Figure 3 (A) illustrates the absence of pulmonary involvement at baseline (initial presentation). In (B), the arrow indicates multiple solid pulmonary nodules that developed after several lines of systemic therapy, which were considered metastatic lesions. (C) demonstrates multiple solid nodules in both lungs after SIRT, most of which have decreased in size or number compared with the previous scan. (D) shows follow–up findings after surgical resection: multiple solid and ground–glass nodules in both lungs, fewer than on the prior examination.

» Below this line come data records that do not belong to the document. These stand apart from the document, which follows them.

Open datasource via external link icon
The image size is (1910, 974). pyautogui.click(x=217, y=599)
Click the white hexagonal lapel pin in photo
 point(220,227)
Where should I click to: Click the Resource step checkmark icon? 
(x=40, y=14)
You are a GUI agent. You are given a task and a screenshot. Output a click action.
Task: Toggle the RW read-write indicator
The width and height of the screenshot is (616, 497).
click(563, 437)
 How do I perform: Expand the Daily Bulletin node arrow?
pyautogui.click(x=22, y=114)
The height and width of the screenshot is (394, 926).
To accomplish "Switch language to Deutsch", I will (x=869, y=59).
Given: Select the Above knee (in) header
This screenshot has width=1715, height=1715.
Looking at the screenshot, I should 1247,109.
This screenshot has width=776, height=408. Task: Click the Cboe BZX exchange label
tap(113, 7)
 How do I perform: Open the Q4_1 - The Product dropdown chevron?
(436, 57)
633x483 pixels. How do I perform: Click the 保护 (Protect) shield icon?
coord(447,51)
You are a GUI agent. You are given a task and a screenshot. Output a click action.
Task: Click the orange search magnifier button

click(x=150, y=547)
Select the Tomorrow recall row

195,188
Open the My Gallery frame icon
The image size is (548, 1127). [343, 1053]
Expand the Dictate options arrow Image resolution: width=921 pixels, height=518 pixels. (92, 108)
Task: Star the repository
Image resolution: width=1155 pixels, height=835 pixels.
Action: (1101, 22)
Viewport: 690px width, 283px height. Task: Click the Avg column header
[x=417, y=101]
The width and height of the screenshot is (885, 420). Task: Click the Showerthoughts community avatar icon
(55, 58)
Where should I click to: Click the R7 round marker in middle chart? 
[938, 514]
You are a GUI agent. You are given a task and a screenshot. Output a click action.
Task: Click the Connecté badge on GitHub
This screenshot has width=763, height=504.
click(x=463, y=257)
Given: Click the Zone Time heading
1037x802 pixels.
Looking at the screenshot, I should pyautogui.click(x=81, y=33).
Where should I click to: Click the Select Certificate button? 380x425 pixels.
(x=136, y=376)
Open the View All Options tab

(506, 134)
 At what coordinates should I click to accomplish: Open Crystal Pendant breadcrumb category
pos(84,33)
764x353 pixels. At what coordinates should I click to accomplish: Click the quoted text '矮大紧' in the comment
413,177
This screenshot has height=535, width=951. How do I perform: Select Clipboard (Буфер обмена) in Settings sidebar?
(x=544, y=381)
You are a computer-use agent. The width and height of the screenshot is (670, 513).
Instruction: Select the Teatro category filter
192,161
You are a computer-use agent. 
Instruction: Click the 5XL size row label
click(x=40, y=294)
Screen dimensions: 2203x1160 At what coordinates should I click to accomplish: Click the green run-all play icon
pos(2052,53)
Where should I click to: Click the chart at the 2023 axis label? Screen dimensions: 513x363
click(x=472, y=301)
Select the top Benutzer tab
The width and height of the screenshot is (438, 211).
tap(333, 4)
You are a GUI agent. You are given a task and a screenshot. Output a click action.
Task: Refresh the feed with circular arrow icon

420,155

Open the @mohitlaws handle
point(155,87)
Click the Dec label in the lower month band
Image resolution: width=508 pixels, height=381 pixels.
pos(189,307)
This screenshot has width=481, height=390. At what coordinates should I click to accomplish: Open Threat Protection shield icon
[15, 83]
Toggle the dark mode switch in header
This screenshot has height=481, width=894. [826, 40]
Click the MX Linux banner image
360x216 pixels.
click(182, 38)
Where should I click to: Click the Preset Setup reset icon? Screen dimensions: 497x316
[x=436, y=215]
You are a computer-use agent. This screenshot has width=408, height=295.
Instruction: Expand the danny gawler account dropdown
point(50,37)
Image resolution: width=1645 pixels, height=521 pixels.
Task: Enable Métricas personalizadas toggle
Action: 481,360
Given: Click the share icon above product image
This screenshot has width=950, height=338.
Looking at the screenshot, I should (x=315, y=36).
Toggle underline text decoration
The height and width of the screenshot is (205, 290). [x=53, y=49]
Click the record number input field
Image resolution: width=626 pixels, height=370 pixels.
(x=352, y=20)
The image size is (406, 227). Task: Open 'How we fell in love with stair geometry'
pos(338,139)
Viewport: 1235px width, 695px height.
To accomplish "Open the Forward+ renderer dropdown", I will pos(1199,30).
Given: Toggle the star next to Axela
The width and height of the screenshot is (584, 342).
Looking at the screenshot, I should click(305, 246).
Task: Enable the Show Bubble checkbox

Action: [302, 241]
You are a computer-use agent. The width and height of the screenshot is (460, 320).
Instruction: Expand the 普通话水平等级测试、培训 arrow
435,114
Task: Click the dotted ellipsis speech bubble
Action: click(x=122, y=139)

Figure 4 (A) shows that approximately four months after SIRT, no definite viable tumour cells were observed microscopically, which is consistent with a pathological complete response following Y–90 therapy. (B) shows the dynamic changes in tumour markers before SIRT and during postoperative follow–up. Dashed lines indicate reference ranges: AFP (normal: 0–9 ng/mL); PIVKA–II⁠ (normal: 0–40 mAU/mL) Vertical dotted lines Indicate treatment time points.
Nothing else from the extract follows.